Data for analysis ->
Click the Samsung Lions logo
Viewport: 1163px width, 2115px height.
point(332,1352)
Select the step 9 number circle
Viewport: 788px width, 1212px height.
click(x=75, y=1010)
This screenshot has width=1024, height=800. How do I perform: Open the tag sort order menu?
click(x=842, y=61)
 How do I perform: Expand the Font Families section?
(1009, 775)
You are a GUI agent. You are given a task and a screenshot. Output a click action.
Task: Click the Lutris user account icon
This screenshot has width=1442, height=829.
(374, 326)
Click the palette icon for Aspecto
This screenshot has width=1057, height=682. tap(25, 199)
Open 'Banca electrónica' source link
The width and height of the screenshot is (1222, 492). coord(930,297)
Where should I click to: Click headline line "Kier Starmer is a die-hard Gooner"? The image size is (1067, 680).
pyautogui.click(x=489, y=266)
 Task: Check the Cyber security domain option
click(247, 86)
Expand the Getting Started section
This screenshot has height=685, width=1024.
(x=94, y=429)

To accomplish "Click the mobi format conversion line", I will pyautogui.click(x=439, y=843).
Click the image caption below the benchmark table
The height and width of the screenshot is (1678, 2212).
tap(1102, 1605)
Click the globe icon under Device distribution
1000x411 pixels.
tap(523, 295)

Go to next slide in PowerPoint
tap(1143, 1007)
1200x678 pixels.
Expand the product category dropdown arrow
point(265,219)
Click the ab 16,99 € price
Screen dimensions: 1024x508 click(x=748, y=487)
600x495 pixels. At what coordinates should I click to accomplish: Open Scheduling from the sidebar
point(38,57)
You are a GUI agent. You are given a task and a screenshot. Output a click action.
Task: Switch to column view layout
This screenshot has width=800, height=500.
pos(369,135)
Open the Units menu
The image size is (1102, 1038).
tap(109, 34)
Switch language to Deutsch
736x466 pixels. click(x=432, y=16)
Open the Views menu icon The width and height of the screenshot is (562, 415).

Exercise objective ->
What you write must be identical to the material above.

The answer ->
Click the Samsung Lions logo
Viewport: 1163px width, 2115px height.
point(332,1352)
Select the step 9 number circle
Viewport: 788px width, 1212px height.
click(x=75, y=1010)
This screenshot has width=1024, height=800. How do I perform: Open the tag sort order menu?
click(x=842, y=61)
 How do I perform: Expand the Font Families section?
(1009, 775)
You are a GUI agent. You are given a task and a screenshot. Output a click action.
Task: Click the Lutris user account icon
This screenshot has width=1442, height=829.
(374, 326)
Click the palette icon for Aspecto
This screenshot has width=1057, height=682. tap(25, 199)
Open 'Banca electrónica' source link
The width and height of the screenshot is (1222, 492). coord(930,297)
Where should I click to: Click headline line "Kier Starmer is a die-hard Gooner"? The image size is (1067, 680).
pyautogui.click(x=489, y=266)
 Task: Check the Cyber security domain option
click(247, 86)
Expand the Getting Started section
This screenshot has height=685, width=1024.
(x=94, y=429)

To accomplish "Click the mobi format conversion line", I will pyautogui.click(x=439, y=843).
Click the image caption below the benchmark table
The height and width of the screenshot is (1678, 2212).
tap(1102, 1605)
Click the globe icon under Device distribution
1000x411 pixels.
tap(523, 295)

Go to next slide in PowerPoint
tap(1143, 1007)
1200x678 pixels.
Expand the product category dropdown arrow
point(265,219)
Click the ab 16,99 € price
Screen dimensions: 1024x508 click(x=748, y=487)
600x495 pixels. At what coordinates should I click to accomplish: Open Scheduling from the sidebar
point(38,57)
You are a GUI agent. You are given a task and a screenshot. Output a click action.
Task: Switch to column view layout
This screenshot has width=800, height=500.
pos(369,135)
Open the Units menu
The image size is (1102, 1038).
tap(109, 34)
Switch language to Deutsch
736x466 pixels. click(x=432, y=16)
Open the Views menu icon The width and height of the screenshot is (562, 415).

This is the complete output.